Task to carry out | Filter the records for lines holding the string "will".

Collected data:
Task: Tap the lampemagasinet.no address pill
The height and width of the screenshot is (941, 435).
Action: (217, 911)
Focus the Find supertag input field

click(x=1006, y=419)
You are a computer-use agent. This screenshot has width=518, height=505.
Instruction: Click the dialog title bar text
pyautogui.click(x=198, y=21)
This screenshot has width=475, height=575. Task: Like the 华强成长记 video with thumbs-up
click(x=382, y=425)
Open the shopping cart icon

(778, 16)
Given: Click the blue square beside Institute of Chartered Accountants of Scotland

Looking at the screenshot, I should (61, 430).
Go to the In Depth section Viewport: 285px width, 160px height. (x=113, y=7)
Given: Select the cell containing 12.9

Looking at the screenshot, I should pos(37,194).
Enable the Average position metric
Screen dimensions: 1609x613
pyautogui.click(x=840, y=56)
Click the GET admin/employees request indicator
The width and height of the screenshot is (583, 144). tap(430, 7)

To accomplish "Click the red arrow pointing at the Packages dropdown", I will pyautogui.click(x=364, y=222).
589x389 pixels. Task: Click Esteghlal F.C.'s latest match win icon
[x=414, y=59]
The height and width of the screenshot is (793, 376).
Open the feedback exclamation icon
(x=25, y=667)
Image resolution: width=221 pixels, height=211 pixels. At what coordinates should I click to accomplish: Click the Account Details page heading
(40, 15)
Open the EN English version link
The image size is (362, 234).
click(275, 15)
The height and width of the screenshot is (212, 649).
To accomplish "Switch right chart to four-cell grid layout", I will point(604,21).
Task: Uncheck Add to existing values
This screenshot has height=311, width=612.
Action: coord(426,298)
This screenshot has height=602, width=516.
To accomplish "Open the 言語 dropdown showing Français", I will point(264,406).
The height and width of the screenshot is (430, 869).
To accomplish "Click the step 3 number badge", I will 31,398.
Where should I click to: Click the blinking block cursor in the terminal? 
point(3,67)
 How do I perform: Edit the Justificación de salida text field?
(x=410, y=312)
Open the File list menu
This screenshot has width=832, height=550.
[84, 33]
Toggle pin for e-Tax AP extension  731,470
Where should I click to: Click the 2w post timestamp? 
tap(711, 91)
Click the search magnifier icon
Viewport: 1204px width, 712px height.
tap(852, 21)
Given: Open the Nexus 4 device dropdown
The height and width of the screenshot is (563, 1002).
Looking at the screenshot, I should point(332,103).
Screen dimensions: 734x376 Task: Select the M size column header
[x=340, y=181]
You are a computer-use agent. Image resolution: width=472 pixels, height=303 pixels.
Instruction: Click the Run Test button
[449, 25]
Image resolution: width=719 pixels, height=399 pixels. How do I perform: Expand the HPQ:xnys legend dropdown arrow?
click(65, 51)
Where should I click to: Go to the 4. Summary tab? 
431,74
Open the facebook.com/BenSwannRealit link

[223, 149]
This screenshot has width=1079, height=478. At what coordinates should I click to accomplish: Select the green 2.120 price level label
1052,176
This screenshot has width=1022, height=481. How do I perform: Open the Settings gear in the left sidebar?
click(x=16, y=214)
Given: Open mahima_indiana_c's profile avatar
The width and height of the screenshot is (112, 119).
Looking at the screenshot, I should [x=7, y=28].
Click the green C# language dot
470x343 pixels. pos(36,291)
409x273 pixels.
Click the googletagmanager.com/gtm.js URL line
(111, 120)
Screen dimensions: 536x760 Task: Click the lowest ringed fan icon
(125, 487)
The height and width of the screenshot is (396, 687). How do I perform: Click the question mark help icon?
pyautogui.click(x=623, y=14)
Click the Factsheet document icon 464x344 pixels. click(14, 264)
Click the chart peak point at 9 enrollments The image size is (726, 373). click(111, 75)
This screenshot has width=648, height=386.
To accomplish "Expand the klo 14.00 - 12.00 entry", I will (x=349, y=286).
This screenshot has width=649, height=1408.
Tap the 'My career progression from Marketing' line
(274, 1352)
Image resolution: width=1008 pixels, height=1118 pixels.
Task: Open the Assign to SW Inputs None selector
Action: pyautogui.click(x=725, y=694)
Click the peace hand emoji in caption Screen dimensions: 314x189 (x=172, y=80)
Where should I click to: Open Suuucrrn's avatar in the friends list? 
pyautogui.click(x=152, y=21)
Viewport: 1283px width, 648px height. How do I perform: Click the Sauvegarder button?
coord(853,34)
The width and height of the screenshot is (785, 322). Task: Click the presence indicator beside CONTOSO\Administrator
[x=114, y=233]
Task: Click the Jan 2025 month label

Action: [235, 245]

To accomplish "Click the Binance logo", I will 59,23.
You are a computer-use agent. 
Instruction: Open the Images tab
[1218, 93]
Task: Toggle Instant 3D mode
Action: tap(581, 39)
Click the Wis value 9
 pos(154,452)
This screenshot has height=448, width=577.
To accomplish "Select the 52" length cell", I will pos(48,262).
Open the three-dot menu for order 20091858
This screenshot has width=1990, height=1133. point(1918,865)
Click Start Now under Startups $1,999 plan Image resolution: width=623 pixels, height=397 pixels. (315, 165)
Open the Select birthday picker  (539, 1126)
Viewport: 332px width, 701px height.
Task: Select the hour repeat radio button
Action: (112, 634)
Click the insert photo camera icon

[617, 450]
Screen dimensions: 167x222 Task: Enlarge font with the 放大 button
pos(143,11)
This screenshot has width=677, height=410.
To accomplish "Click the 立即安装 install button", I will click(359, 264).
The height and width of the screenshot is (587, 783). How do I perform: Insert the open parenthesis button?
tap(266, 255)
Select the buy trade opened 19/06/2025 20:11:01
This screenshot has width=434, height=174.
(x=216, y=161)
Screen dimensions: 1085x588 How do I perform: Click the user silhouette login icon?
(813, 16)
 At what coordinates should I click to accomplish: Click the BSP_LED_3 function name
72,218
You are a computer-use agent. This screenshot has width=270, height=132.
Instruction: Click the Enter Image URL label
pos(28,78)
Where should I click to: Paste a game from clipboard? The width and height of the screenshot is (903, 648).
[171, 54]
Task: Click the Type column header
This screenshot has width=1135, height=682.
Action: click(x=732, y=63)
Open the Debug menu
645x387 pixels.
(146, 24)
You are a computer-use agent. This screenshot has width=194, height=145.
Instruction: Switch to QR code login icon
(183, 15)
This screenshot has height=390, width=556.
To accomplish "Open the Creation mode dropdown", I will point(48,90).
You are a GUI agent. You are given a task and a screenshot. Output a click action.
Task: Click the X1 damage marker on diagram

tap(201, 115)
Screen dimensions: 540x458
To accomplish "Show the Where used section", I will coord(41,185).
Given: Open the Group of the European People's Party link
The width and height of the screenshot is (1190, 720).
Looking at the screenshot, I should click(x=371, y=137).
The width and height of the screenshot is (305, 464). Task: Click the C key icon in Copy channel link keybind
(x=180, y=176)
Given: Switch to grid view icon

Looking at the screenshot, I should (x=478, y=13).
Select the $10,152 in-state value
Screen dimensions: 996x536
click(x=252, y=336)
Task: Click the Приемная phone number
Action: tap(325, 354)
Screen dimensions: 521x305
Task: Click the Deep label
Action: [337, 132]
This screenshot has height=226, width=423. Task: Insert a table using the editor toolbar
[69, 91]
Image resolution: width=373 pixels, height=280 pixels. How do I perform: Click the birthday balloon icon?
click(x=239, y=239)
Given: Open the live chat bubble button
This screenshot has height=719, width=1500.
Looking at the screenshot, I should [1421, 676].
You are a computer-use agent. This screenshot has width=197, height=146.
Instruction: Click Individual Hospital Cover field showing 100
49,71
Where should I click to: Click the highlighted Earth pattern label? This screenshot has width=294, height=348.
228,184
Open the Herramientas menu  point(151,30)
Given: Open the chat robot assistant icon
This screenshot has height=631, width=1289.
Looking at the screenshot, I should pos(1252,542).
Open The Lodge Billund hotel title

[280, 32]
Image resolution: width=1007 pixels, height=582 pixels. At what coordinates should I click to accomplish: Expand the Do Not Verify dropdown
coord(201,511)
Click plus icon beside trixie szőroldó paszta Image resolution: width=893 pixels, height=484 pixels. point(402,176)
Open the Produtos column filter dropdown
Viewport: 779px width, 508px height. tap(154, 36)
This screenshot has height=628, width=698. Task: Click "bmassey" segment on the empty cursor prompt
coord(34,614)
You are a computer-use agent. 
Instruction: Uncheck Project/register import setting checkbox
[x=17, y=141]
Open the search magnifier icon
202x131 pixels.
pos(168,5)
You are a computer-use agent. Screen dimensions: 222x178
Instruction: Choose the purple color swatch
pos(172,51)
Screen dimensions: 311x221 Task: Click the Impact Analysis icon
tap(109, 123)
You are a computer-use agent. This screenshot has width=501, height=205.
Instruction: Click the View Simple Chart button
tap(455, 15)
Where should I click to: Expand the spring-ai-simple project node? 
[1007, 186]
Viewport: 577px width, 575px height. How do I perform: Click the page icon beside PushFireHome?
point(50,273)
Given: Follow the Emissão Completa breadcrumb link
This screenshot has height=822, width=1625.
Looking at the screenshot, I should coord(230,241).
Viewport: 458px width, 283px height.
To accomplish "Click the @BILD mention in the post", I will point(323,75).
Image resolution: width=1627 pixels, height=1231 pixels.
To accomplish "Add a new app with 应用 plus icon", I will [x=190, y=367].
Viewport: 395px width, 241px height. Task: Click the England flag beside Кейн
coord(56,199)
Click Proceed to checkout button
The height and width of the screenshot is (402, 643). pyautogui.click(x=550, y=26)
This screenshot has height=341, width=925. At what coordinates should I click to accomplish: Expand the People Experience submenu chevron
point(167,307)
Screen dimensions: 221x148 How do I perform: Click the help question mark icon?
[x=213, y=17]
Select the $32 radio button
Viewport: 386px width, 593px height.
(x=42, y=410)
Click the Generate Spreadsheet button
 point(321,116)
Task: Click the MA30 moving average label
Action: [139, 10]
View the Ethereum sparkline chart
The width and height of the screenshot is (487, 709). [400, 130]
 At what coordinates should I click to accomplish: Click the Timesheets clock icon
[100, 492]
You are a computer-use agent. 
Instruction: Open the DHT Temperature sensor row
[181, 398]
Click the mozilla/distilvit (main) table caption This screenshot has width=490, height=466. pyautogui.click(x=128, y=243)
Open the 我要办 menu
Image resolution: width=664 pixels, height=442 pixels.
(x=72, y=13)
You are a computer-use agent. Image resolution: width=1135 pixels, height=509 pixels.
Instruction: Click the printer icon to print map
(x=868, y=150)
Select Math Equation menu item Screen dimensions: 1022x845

Task answer |
To accomplish "Click the red arrow pointing at the Packages dropdown", I will pyautogui.click(x=364, y=222).
To accomplish "Switch right chart to four-cell grid layout", I will point(604,21).
To accomplish "Open the 言語 dropdown showing Français", I will point(264,406).
To accomplish "Click the step 3 number badge", I will 31,398.
To accomplish "Expand the klo 14.00 - 12.00 entry", I will (x=349, y=286).
To accomplish "Click the Binance logo", I will 59,23.
To accomplish "Select the 52" length cell", I will pos(48,262).
To accomplish "Click the 立即安装 install button", I will click(359, 264).
To accomplish "Open the Creation mode dropdown", I will point(48,90).
To accomplish "Show the Where used section", I will coord(41,185).
To accomplish "Click the @BILD mention in the post", I will point(323,75).
To accomplish "Add a new app with 应用 plus icon", I will [x=190, y=367].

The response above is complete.